このタスクの API パラメーターを確認するには、[次へ:タスク設定を保存して事前チェック] にポインターを合わせ、[OpenAPI パラメーターのプレビュー] をクリックします。
DTS は、移行タスクを開始する前に事前チェックを実行します。事前チェックが完了した後:
合格項目:操作は不要です。
失敗項目:失敗した項目の横にある [詳細の表示] をクリックします。問題を修正してから、[再事前チェック] をクリックします。
アラート項目:
アラートを無視できない場合:[詳細の表示] をクリックし、問題を修正してから事前チェックを再実行します。
アラートを無視できる場合:[アラート詳細の確認] > [無視] > [OK] > [再事前チェック] をクリックします。アラートを無視すると、データの不整合が発生する可能性があることに注意してください。
ステップ 7:移行インスタンスの購入
[成功率] が [100%] に達するまで待ってから、[次へ: インスタンスの購入] をクリックします。
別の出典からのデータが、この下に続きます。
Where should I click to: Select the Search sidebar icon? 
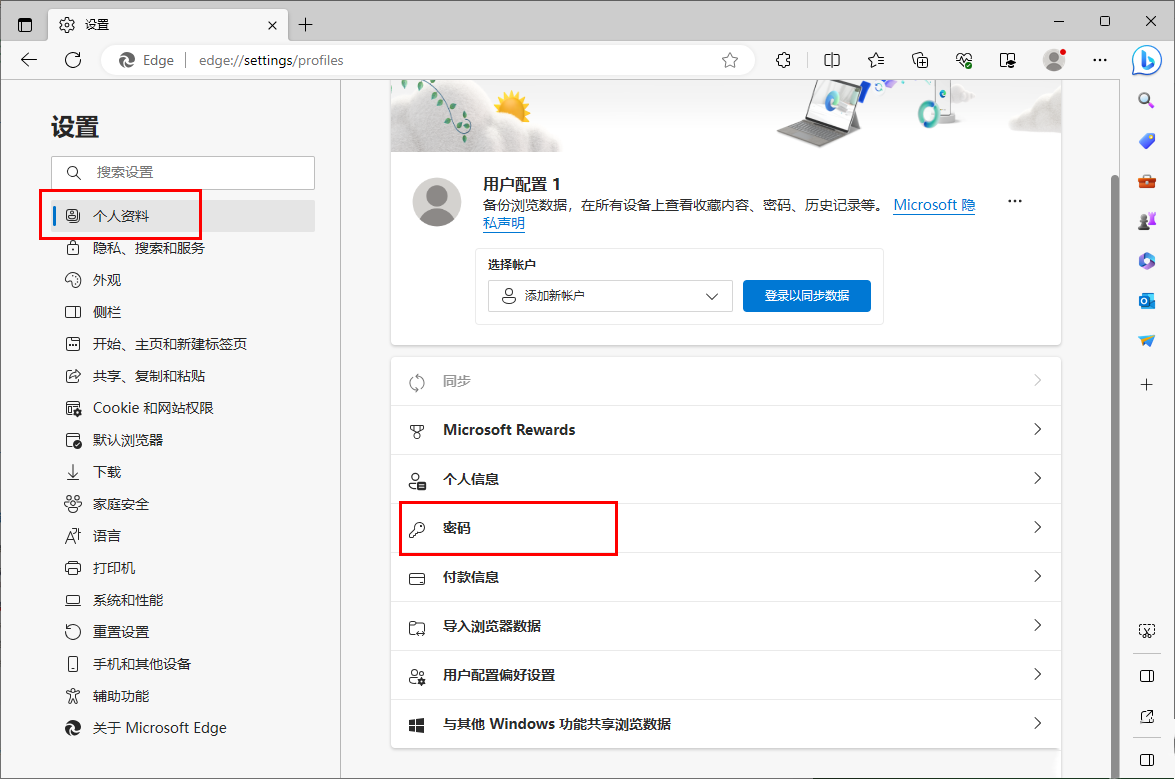tap(1146, 100)
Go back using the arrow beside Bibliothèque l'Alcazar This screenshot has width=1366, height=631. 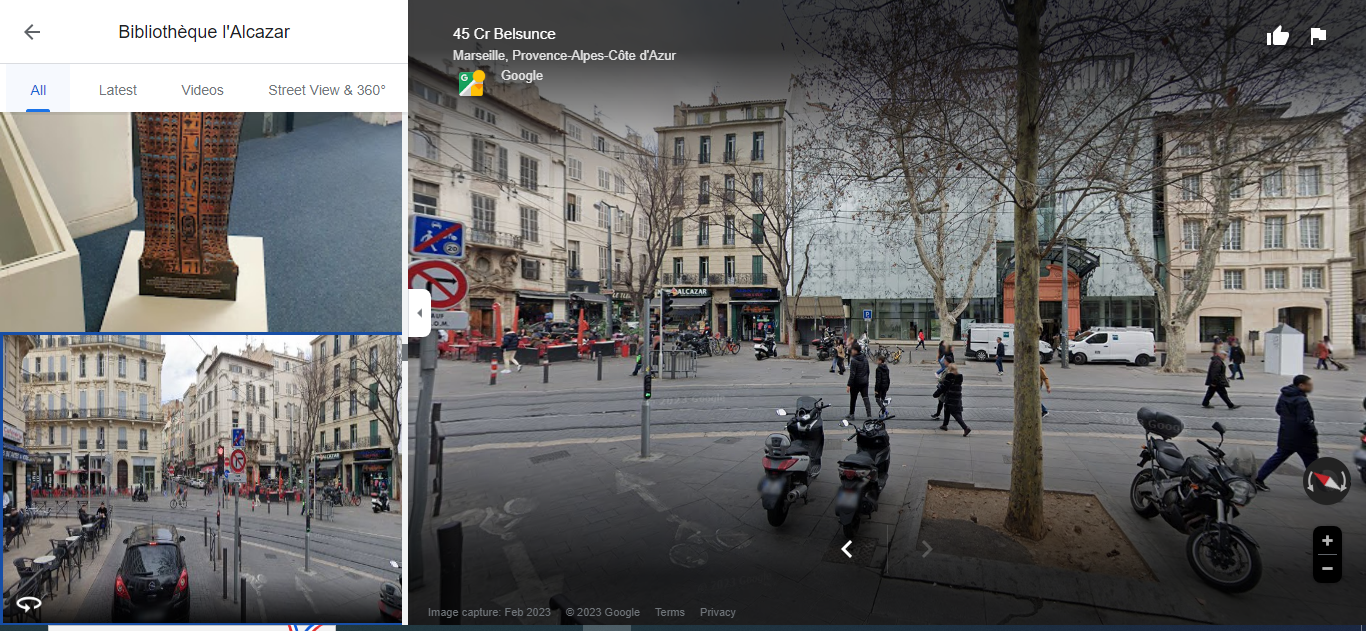[x=32, y=32]
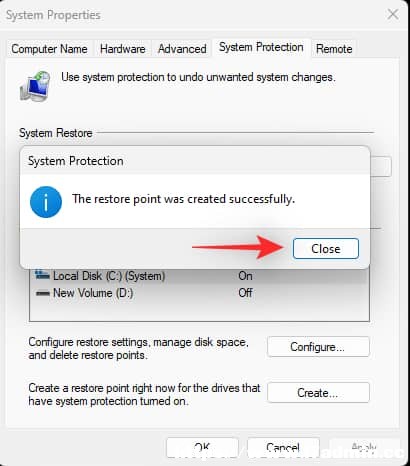Screen dimensions: 410x466
Task: Switch to the Computer Name tab
Action: click(x=49, y=49)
[インスタンスの購入] ページで、以下を設定します。
| パラメーター | 説明 |
|---|---|
| リソースグループ | 移行インスタンスのリソースグループ。デフォルト:デフォルトリソースグループResource Management とは |
| インスタンスクラス | 移行速度はインスタンスクラスによって異なります。データ量と所要時間に基づいて選択してください。詳細については、「データ移行インスタンスのインスタンスクラス」をご参照ください。 |
ステップ 8:移行の開始
「[Data Transmission Service(従量課金)サービス利用規約]」のチェックボックスを読み、選択してください。
[購入して開始] をクリックし、確認ダイアログで [OK] をクリックします。
[データ移行] ページで進捗状況を追跡します。
次のステップ
移行タスクが完了した後:
REVOKE文を実行して、ApsaraDB RDS for MySQL インスタンスに対する DTS アカウントの書き込み権限を取り消します。これにより、DTS がタスクを再開した場合の偶発的な上書きを防ぎます。データ検証機能を使用してデータ整合性を確認します。詳細については、「データ検証タスクの設定」をご参照ください。
アプリケーション接続文字列を更新して、ApsaraDB RDS for MySQL インスタンスを指すようにします。